DESCRIPTION OF THE TASK -
Rewrite the Verdiva Bio article from "Just when you" to "a U.K.-based biotech.", substituting "first funding round" for every instance of "series A".

Just when you thought there couldn’t be investor appetite for yet another GLP-1-focused obesity biotech, Verdiva Bio has arrived on the scene with an eye-popping series A.
The London-headquartered company has persuaded backers to put down $410 million in the oversubscribed funding round, which CEO Khurem Farooq told Fierce is “probably the largest” series A ever gathered by a U.K.-based biotech.
With Forbion and General Atlantic leading a round that also involved RA Capital Management, Orbimed, Logos Capital, Lilly Asia Ventures and Lyfe Capital, the biotech’s executives explained to Fierce that it was a combination of previous relationships with some of these investors and excitement with its pipeline that secured such a hefty prize.

The pipeline in question consists of three candidates that have been licensed from China’s Sciwind Biosciences. They are headed up by an oral GLP-1 agonist that Verdiva believes will stand out from the crowd by offering weekly dosing—unlike the various daily-dosed oral candidates in development across various biopharma competitors.
Having taken a look at data from a phase 1 trial conducted by Sciwind, Verdiva Chief Medical Officer Mohamed Eid, M.D., told Fierce that the biotech believes its weekly option has “potential [to] beat the magnitude of weight loss” seen by other players in the oral weight loss space.
The other two assets in Verdiva’s pipeline are a once-weekly oral amylin agonist and a long-acting, subcutaneous amylin agonist.
The plan is to start a phase 2 study of the GLP-1 agonist this year, while “accelerating on all cylinders” to take the amylin candidates into the clinic “as soon as possible,” said Eid, who has moved over to Verdiva from Boehringer Ingelheim. Verdiva also has its eye on assessing the oral amylin agonist in a co-formulated tablet with the GLP-1 agonist, as well as offering the subcutaneous amylin agonist in combination with a proprietary GLP-1 peptide.
Not all of the biotech’s newfound cash will be used for its clinical ambitions, however. The company is also holding back some funds to “potentially bring in additional assets as well,” Farooq said.

Extracted records -
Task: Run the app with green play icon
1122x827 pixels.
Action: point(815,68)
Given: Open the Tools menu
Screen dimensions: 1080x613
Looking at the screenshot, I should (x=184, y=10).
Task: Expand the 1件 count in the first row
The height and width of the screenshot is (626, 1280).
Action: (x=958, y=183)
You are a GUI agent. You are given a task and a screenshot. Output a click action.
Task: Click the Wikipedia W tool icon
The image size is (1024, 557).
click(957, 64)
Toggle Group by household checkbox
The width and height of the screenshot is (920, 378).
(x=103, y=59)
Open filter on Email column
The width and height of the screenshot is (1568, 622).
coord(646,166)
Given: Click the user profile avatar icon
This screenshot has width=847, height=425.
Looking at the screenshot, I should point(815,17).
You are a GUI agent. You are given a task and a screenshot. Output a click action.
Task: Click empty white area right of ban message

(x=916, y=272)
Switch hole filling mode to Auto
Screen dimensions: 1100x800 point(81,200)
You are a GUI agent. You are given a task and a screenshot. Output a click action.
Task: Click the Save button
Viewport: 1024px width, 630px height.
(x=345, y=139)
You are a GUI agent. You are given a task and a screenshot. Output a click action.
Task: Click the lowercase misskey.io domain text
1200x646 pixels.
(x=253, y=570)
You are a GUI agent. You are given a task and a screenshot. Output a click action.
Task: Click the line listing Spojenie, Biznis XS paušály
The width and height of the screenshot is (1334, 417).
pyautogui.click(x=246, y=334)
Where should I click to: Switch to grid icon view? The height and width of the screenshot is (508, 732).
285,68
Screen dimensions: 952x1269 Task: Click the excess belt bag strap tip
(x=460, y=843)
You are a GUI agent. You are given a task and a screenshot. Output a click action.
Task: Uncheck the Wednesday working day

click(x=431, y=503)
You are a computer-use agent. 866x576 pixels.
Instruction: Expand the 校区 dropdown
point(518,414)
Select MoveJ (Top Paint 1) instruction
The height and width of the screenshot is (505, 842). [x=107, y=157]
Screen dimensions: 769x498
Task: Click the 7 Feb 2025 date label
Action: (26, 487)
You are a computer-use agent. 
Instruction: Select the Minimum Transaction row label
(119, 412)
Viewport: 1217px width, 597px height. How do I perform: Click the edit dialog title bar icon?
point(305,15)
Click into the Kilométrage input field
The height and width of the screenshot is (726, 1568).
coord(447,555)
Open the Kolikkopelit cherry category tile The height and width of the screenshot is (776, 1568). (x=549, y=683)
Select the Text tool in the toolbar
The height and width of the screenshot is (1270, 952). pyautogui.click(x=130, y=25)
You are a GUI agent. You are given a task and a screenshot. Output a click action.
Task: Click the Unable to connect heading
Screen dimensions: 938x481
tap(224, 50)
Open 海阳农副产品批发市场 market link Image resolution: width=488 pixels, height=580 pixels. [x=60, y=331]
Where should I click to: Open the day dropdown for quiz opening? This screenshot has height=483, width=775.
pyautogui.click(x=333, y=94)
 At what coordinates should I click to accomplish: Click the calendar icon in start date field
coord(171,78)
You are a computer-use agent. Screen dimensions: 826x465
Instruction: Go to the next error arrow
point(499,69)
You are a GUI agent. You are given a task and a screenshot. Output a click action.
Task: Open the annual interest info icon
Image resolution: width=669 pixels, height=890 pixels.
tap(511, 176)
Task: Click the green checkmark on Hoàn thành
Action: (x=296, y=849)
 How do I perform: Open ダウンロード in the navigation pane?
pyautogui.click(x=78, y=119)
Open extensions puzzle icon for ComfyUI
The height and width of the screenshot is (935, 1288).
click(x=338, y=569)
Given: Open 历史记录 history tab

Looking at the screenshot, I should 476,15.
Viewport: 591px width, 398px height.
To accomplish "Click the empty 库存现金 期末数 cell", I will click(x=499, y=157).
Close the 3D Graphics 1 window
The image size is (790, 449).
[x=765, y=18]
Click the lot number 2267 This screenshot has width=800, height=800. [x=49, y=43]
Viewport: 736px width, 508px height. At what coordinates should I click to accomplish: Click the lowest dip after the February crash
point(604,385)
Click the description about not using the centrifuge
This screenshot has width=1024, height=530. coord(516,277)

ANSWER TO THIS PROBLEM -
Just when you thought there couldn’t be investor appetite for yet another GLP-1-focused obesity biotech, Verdiva Bio has arrived on the scene with an eye-popping first funding round.
The London-headquartered company has persuaded backers to put down $410 million in the oversubscribed funding round, which CEO Khurem Farooq told Fierce is “probably the largest” first funding round ever gathered by a U.K.-based biotech.